══ Artikel ══

150 Menschen nahmen am Schweigemarsch durch Bad Münstereifel teil.

Bad Münstereifel – Ohne ein Wort zu sprechen, ihren Blick auf den Boden gerichtet, standen rund 150 Männer und Frauen am Donnerstagabend in der Bad Münstereifeler Innenstadt im Kreis. In der Mitte lag eine rote Rose auf dem Boden, und Kerzen erhellten eine kleine Gedenktafel. In einem Fenster waren Fotografien der 1938 in dem Haus beheimateten jüdischen Familie zu sehen, ebenfalls von schummrigem Kerzenschein erleuchtet. „Es ist ein beklemmendes Gefühl, wenn man sich klar macht, was diese Menschen während des Nazi-Regimes durchlitten haben“, schilderte Hans Sporn flüsternd seine Gefühle.

Insgesamt 26 Stolpersteine waren 2009 in Bad Münstereifel im Gedenken an die einst in der Stadt lebenden Juden verlegt worden. Anlässlich des 80. Jahrestages der Pogrome wurde am Donnerstagabend während eines Trauermarschs an diese ehemaligen Bürger der Stadt, die in Konzentrationslager deportiert worden waren, erinnert.

═══
══ Bereitgestellte Daten ══

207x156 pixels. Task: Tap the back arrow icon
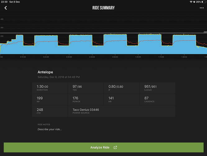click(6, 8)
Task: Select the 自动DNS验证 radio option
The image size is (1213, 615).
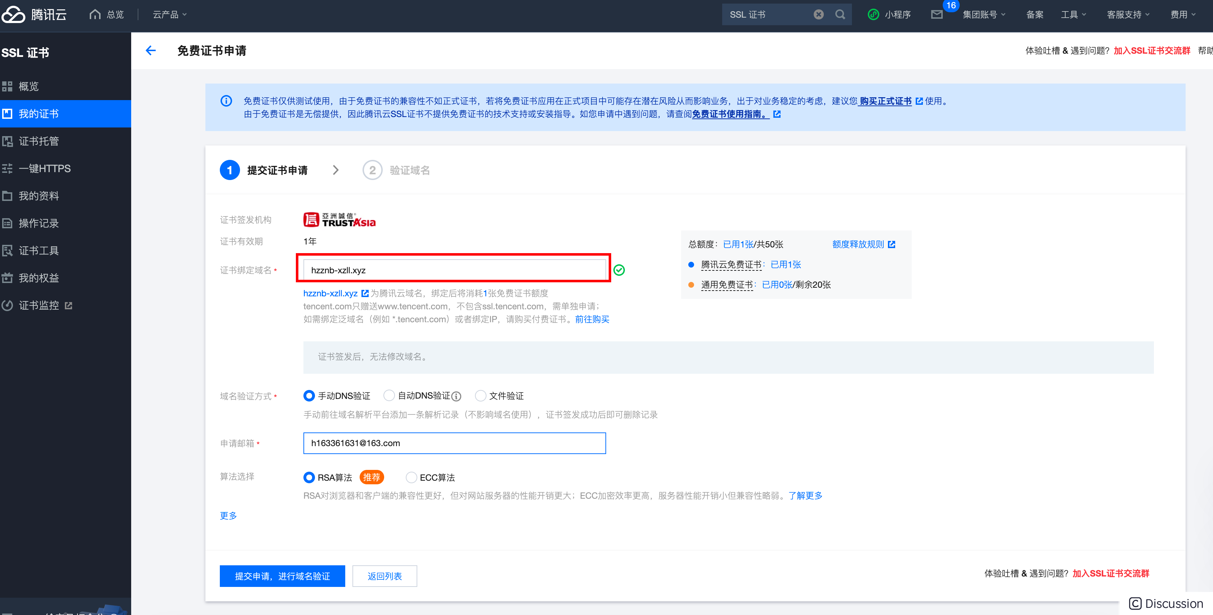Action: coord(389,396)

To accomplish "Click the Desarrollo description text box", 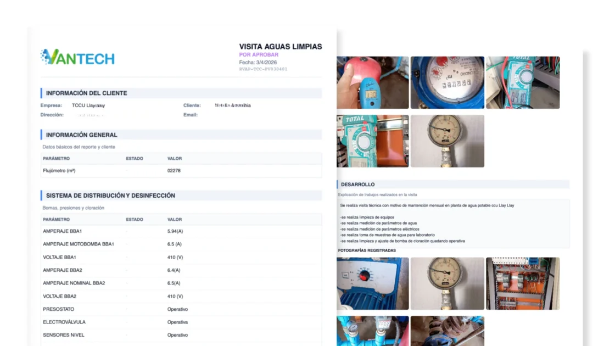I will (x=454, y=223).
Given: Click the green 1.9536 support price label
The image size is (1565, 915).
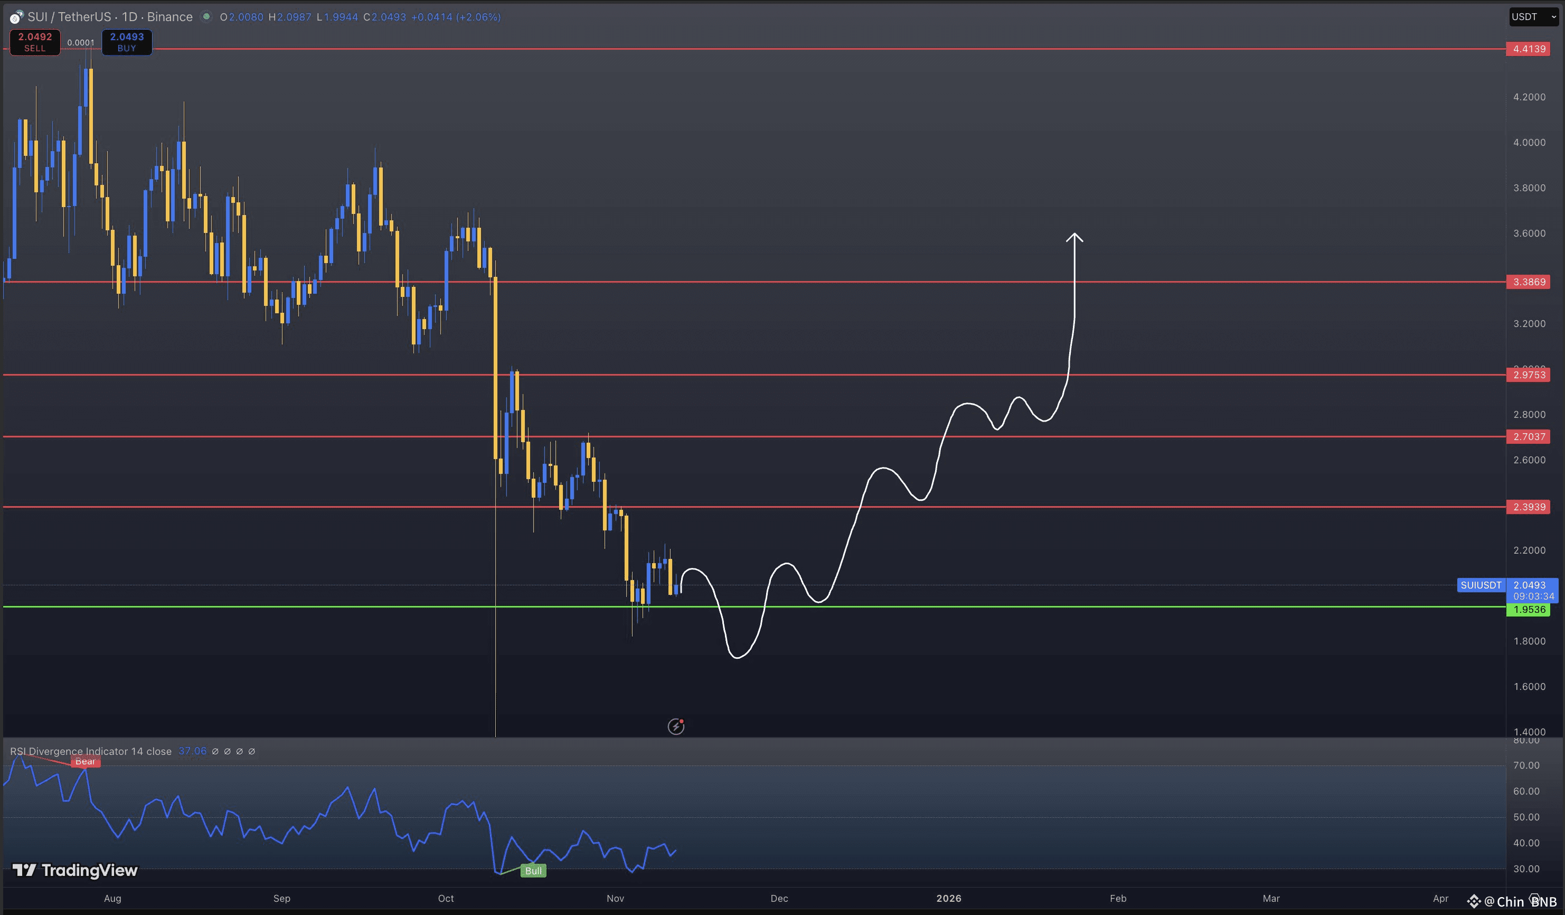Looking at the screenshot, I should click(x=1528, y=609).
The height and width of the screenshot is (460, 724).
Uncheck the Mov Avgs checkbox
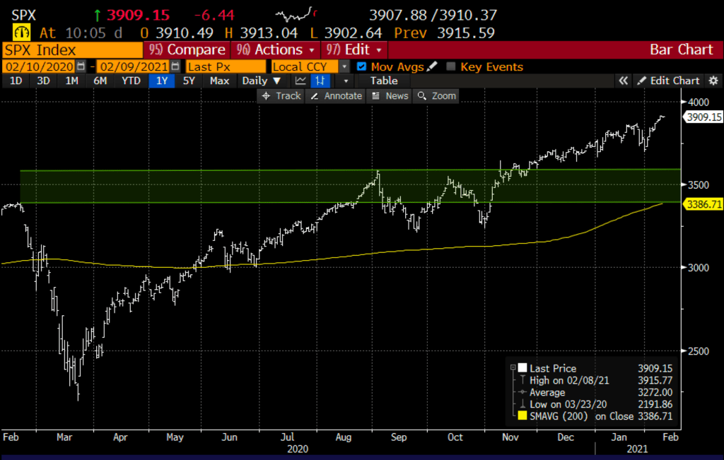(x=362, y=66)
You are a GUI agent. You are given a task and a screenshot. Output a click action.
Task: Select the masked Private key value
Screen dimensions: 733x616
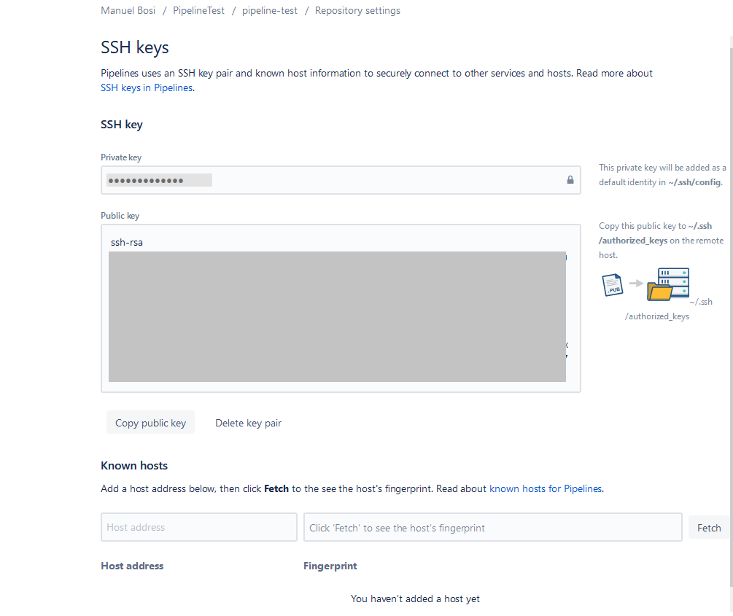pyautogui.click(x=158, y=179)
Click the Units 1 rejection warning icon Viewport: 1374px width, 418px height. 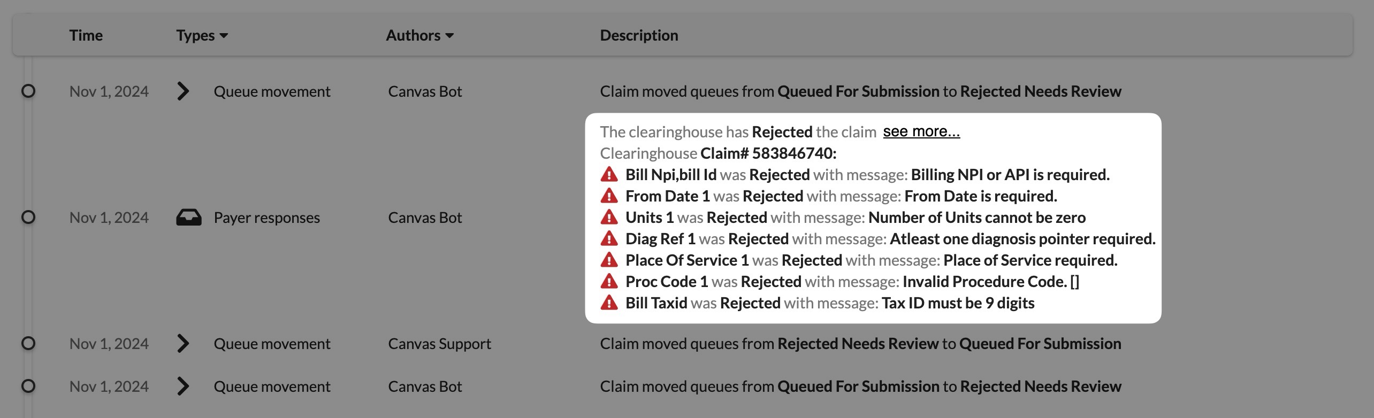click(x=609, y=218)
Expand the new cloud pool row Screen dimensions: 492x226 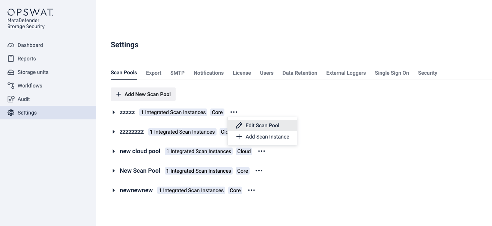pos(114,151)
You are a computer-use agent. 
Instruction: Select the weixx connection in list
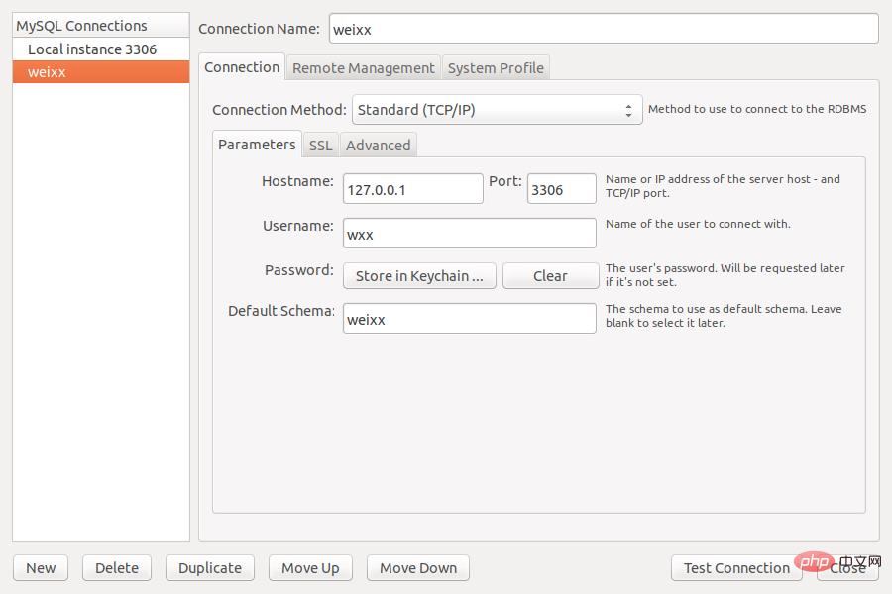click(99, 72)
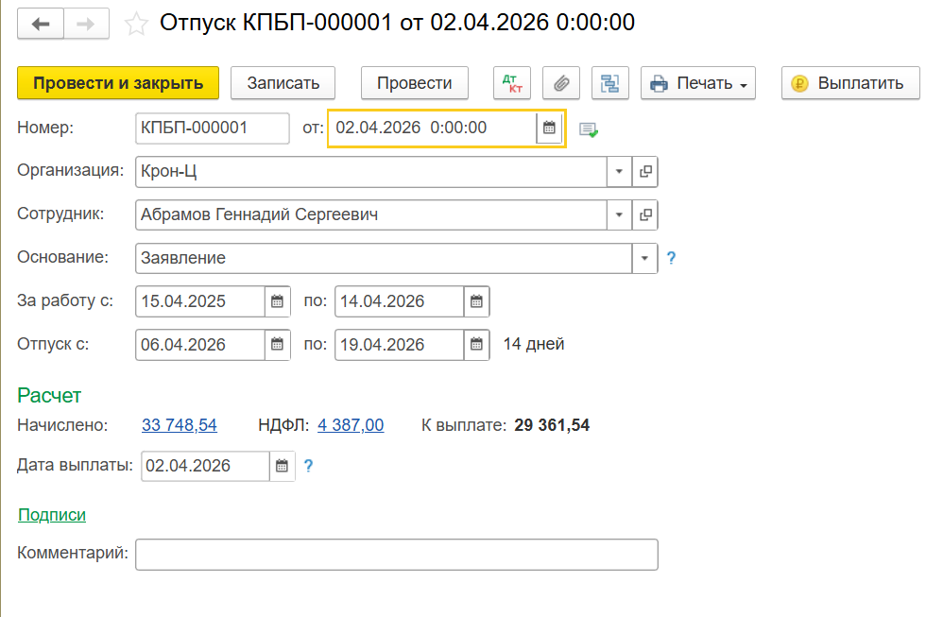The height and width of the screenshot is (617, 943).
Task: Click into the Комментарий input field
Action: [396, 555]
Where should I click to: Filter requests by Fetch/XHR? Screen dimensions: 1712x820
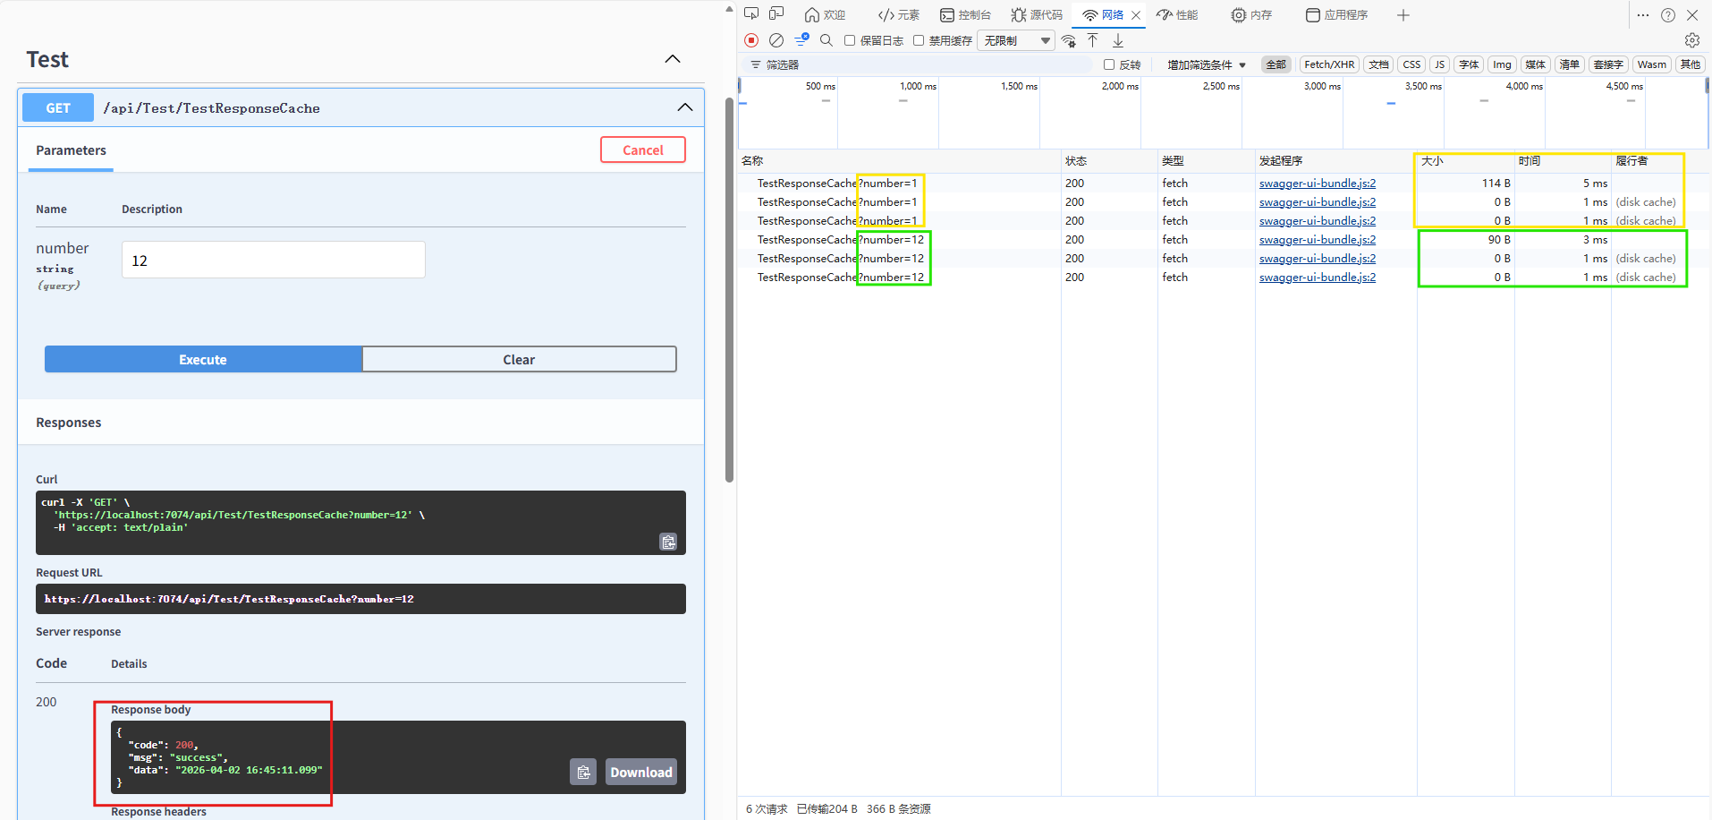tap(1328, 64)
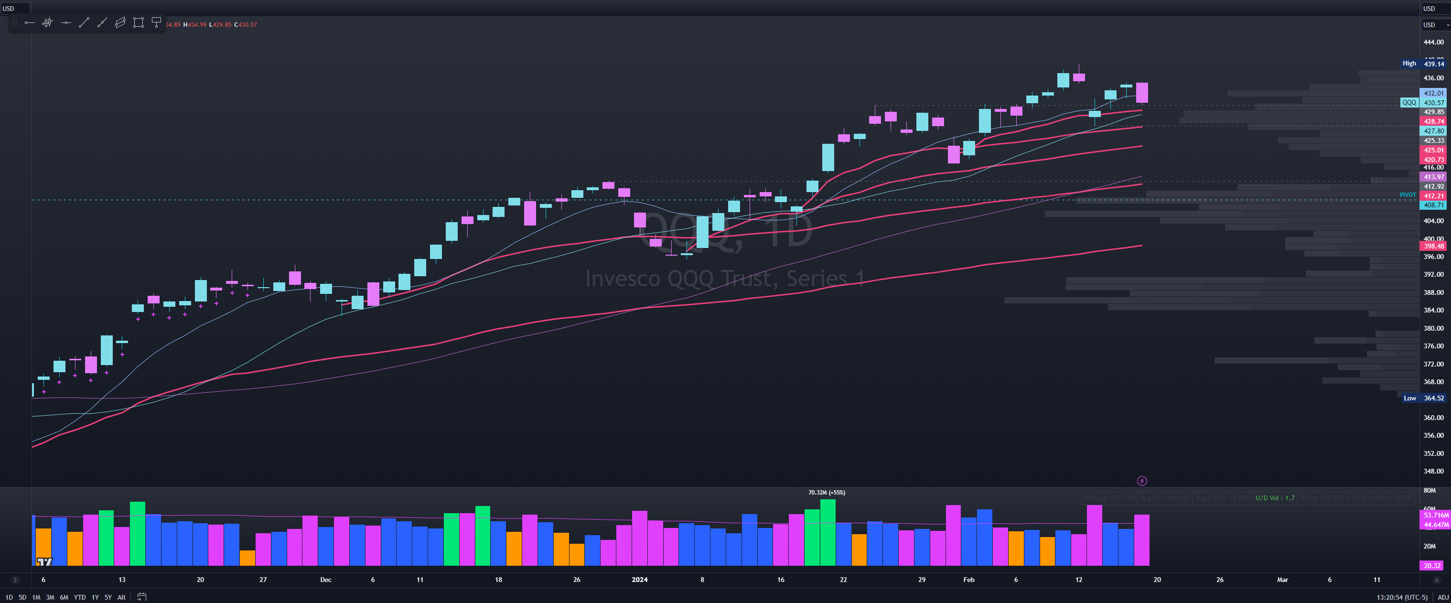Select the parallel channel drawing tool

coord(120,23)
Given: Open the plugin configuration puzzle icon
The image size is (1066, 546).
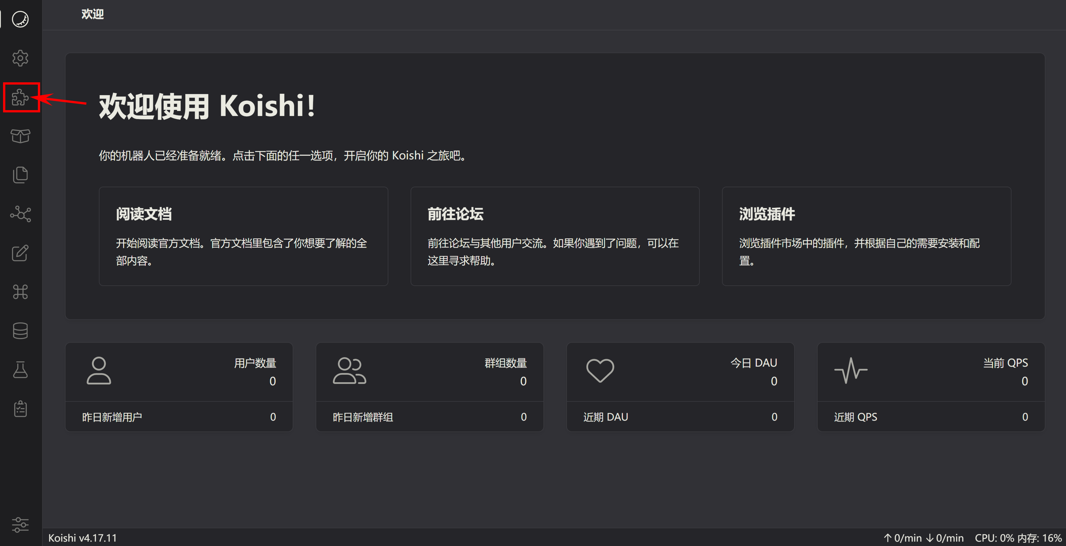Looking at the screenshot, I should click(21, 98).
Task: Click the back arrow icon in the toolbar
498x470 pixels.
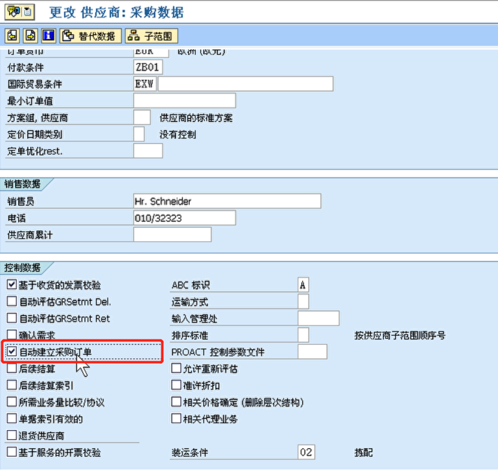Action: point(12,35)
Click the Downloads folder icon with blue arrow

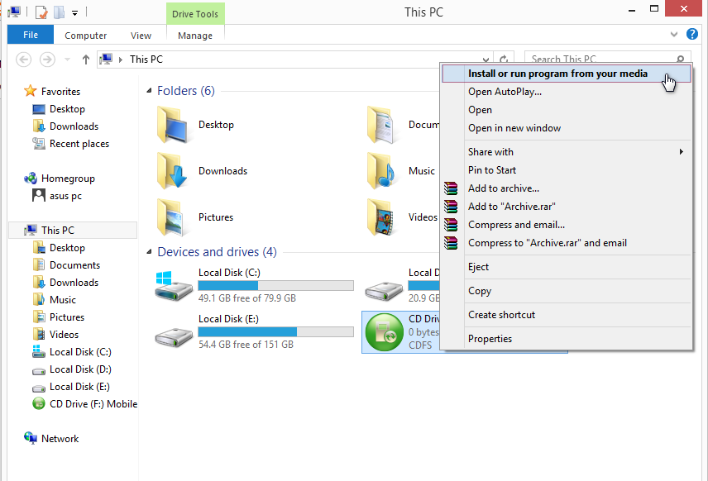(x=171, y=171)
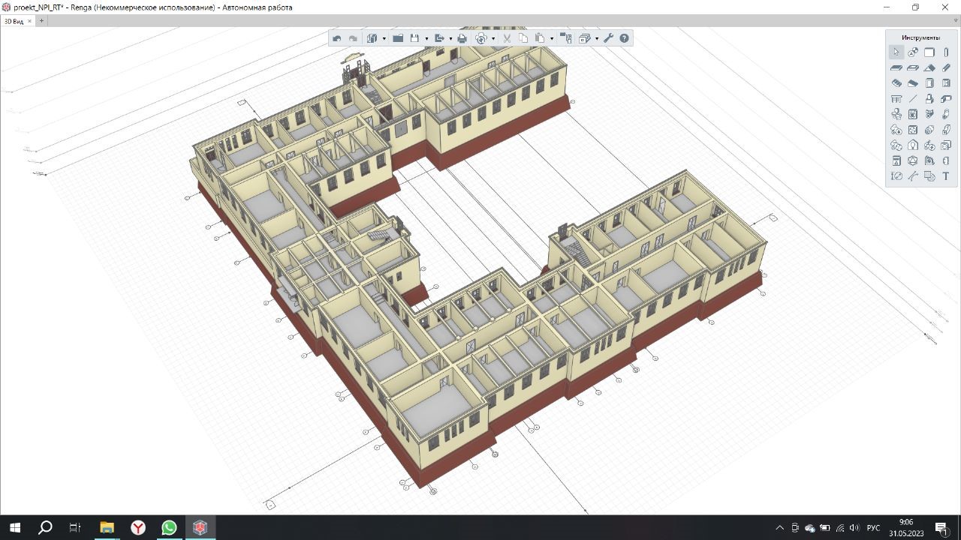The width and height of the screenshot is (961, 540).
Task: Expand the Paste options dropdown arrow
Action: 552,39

═══

Auszuführende Aufgabe ::
Wiederhole aus dem Artikel über den Schweigemarsch wortgetreu alles von „Insgesamt 26 Stolpersteine“ bis hinunter zu „worden waren, erinnert.“. Die Einträge spielen hierfür keine Rolle.

Lösung der Aufgabe ::
Insgesamt 26 Stolpersteine waren 2009 in Bad Münstereifel im Gedenken an die einst in der Stadt lebenden Juden verlegt worden. Anlässlich des 80. Jahrestages der Pogrome wurde am Donnerstagabend während eines Trauermarschs an diese ehemaligen Bürger der Stadt, die in Konzentrationslager deportiert worden waren, erinnert.